MVDiffusion: Enabling Holistic Multi-view Image Generation with Correspondence-Aware Diffusion

Shitao Tang; Fuyang Zhang; Jiacheng Chen; Peng Wang; Yasutaka Furukawa

2023 NIPS NeurIPS 2023

MVDiffusion: Enabling Holistic Multi-view Image Generation with Correspondence-Aware Diffusion

Abstract

This paper introduces MVDiffusion, a simple yet effective method for generating consistent multi-view images from text prompts given pixel-to-pixel correspondences (e.g., perspective crops from a panorama or multi-view images given depth maps and poses). Unlike prior methods that rely on iterative image warping and inpainting, MVDiffusion simultaneously generates all images with a global awareness, effectively addressing the prevalent error accumulation issue. At its core, MVDiffusion processes perspective images in parallel with a pre-trained text-to-image diffusion model, while integrating novel correspondence-aware attention layers to facilitate cross-view interactions.
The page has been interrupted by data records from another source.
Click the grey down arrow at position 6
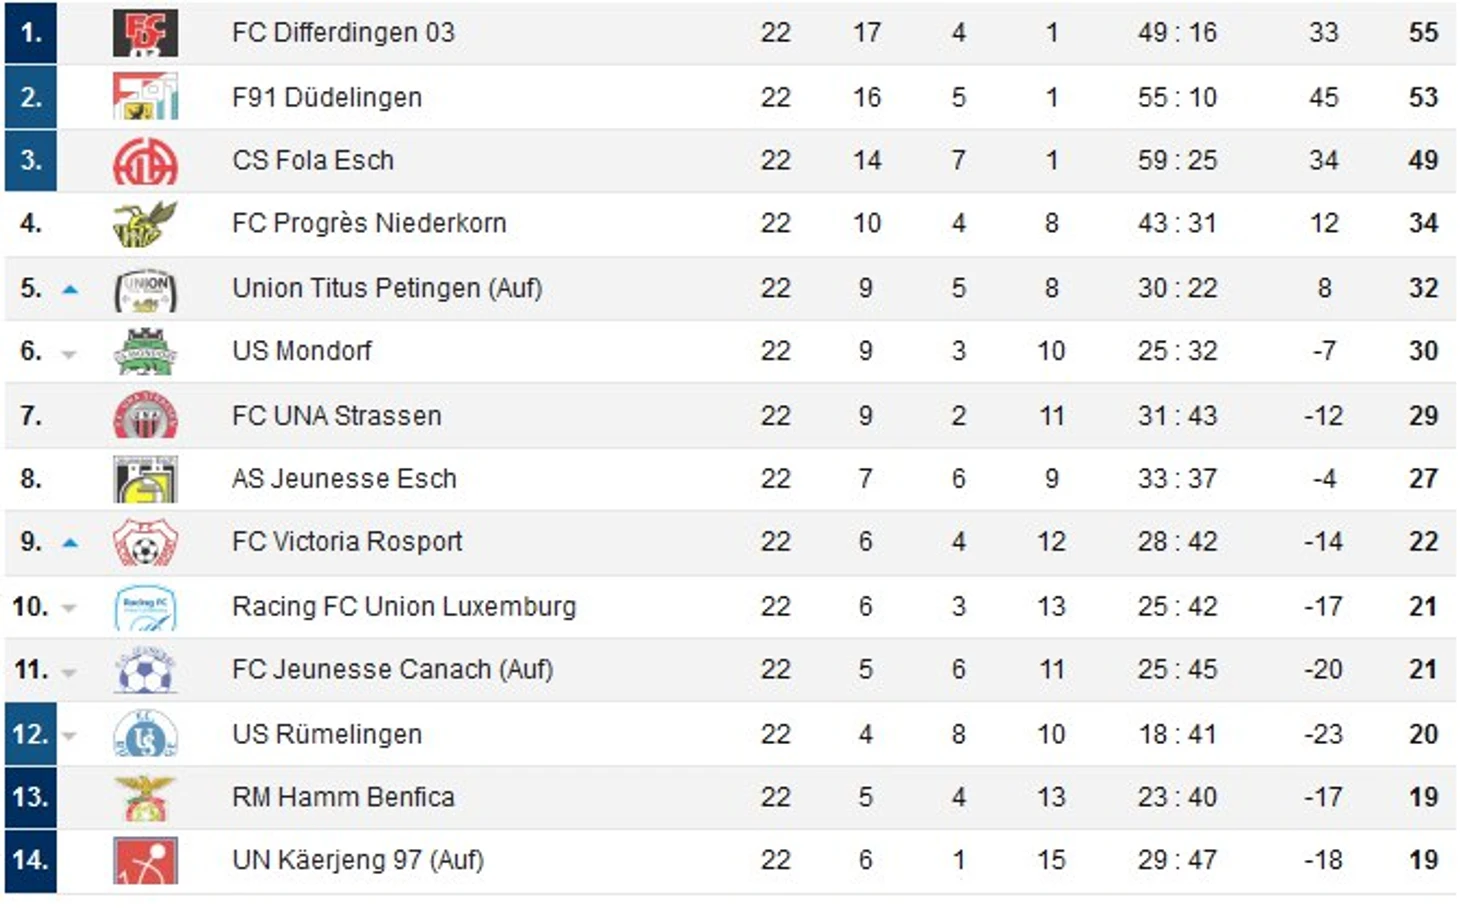 [69, 353]
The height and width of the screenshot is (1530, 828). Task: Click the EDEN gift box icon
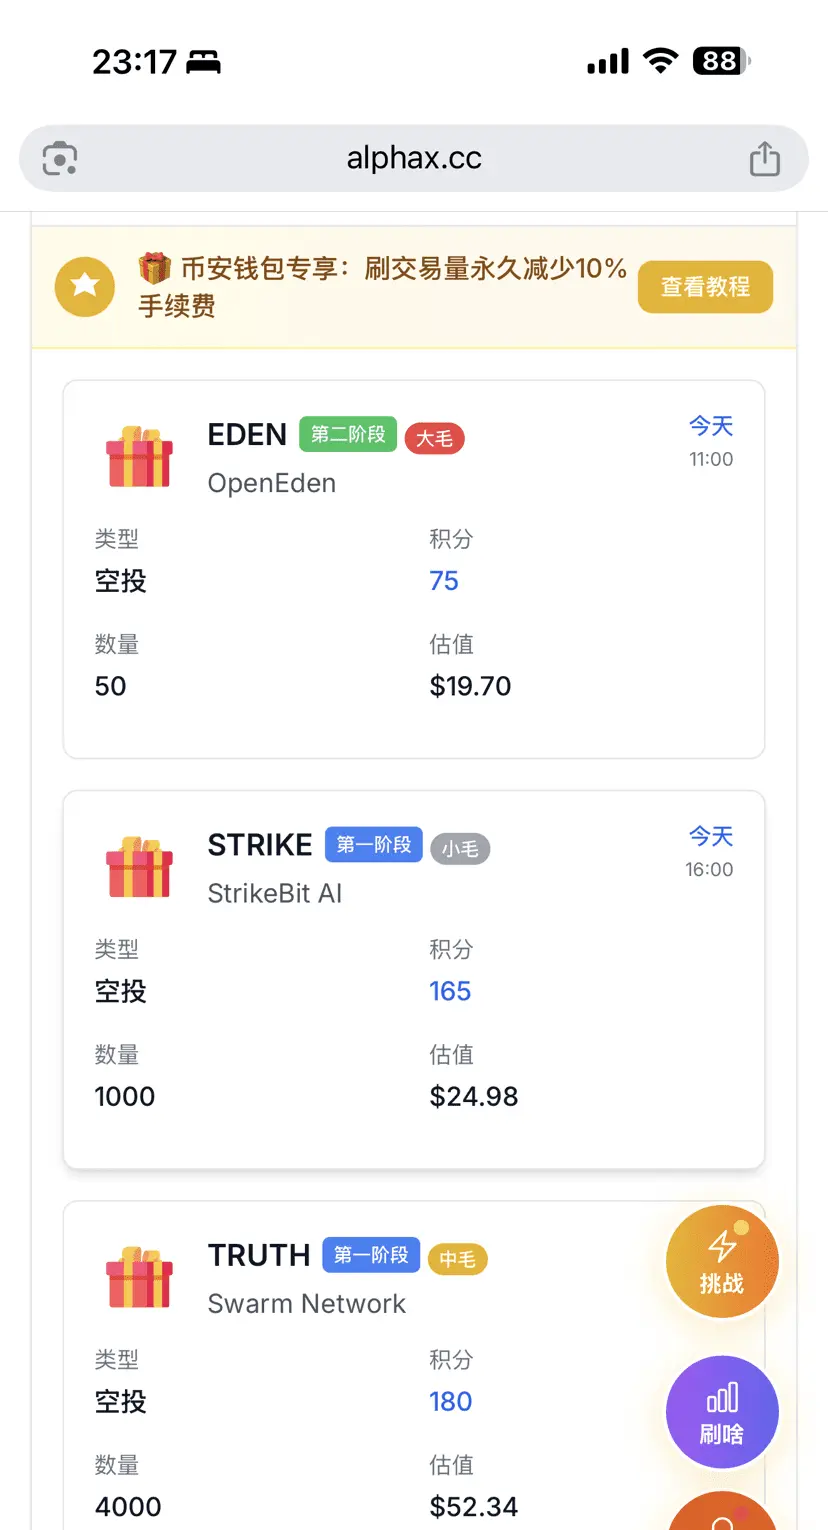tap(139, 458)
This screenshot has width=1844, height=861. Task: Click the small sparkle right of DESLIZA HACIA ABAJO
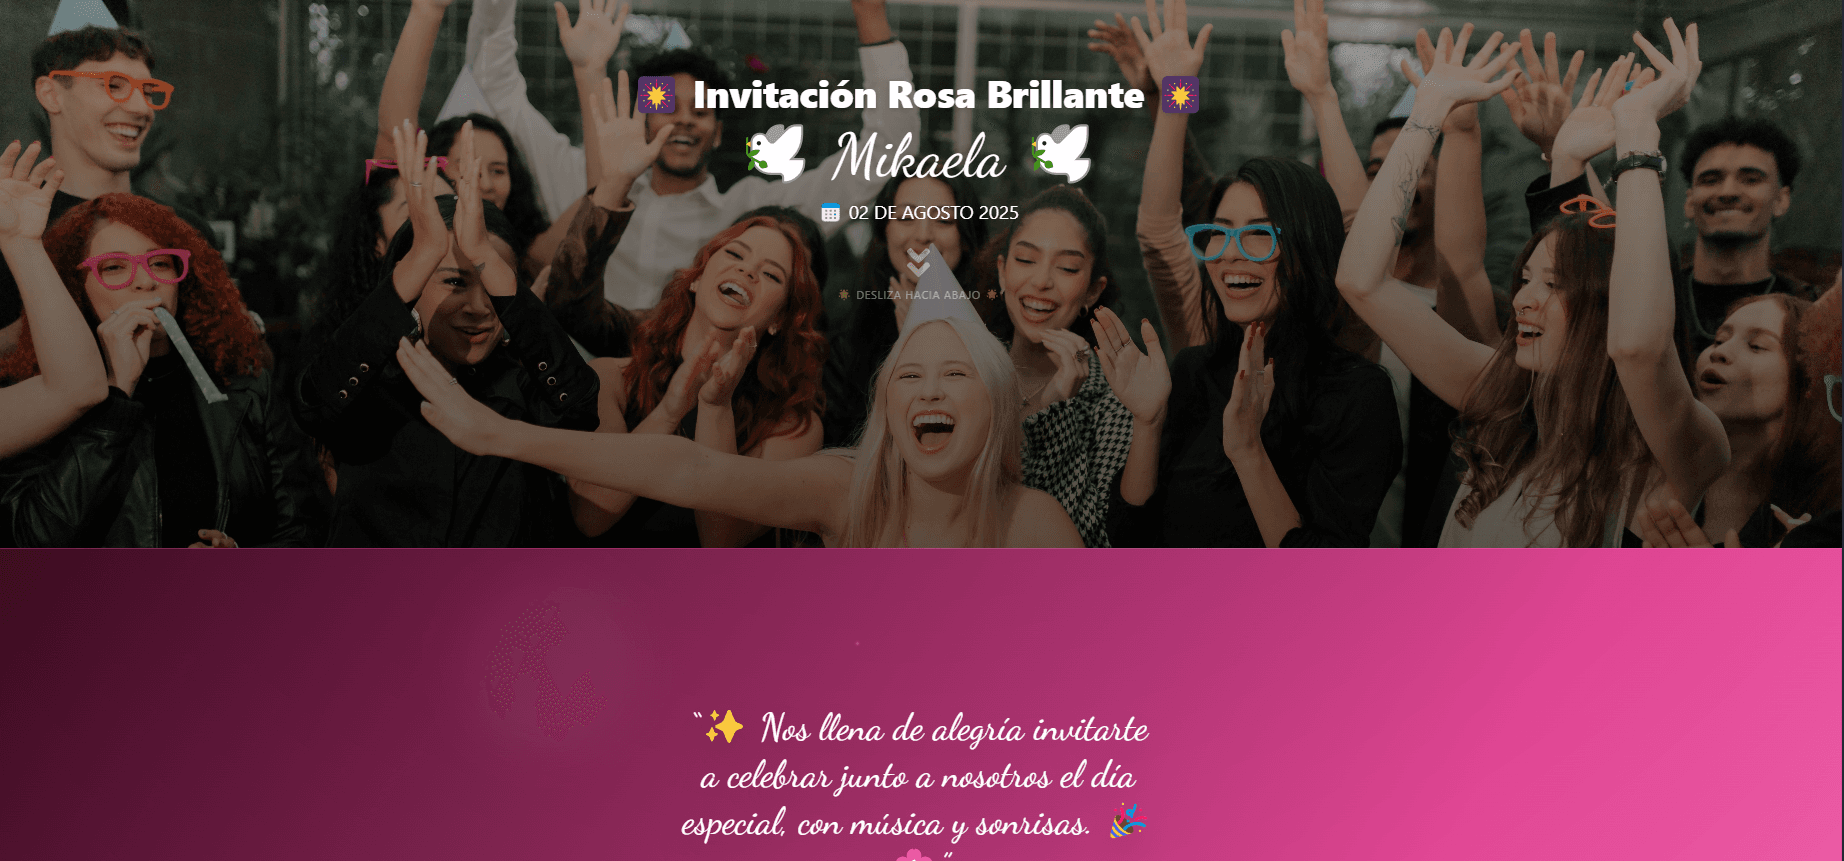992,295
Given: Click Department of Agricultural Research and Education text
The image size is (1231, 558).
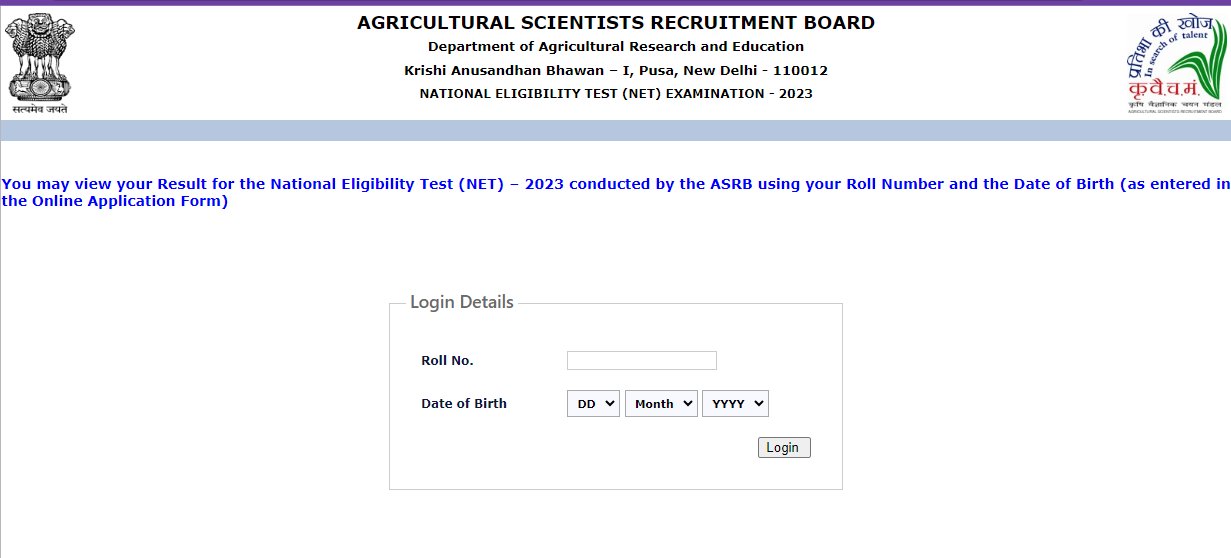Looking at the screenshot, I should tap(615, 47).
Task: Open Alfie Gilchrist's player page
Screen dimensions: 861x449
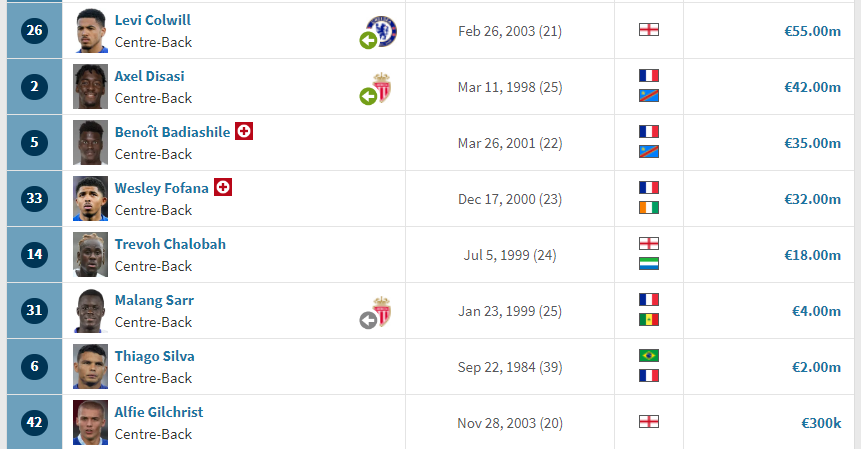Action: pos(159,412)
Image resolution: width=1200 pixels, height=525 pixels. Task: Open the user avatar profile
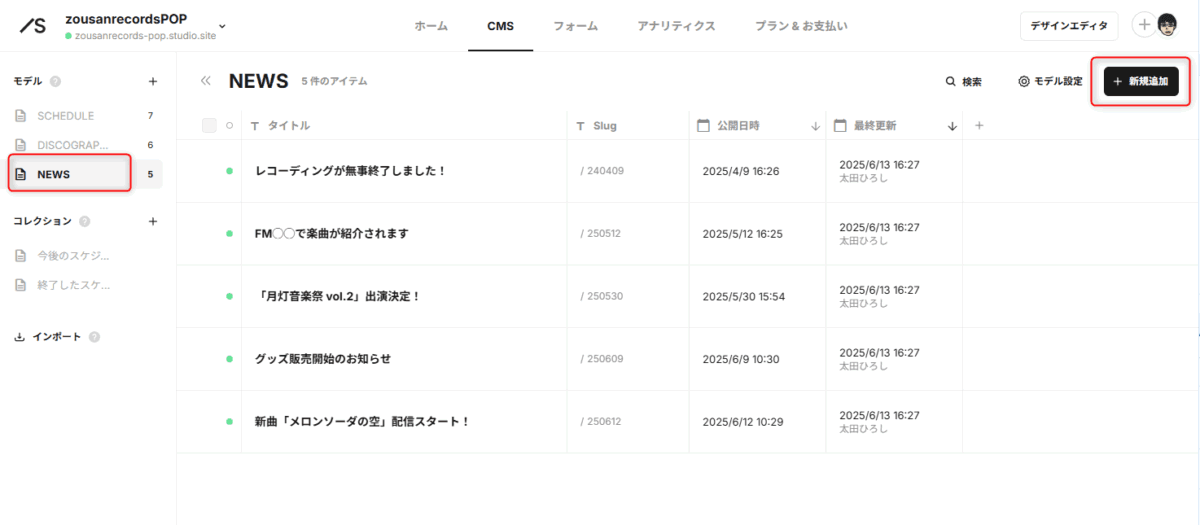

For panorama generation, while only trained with 10k panoramas, MVDiffusion is able to generate high-resolution photorealistic images for arbitrary texts or extrapolate one perspective image to a 360-degree view. For multi-view depth-to-image generation, MVDiffusion demonstrates state-of-the-art performance for texturing a scene mesh. The project page is at https://mvdiffusion.github.io/.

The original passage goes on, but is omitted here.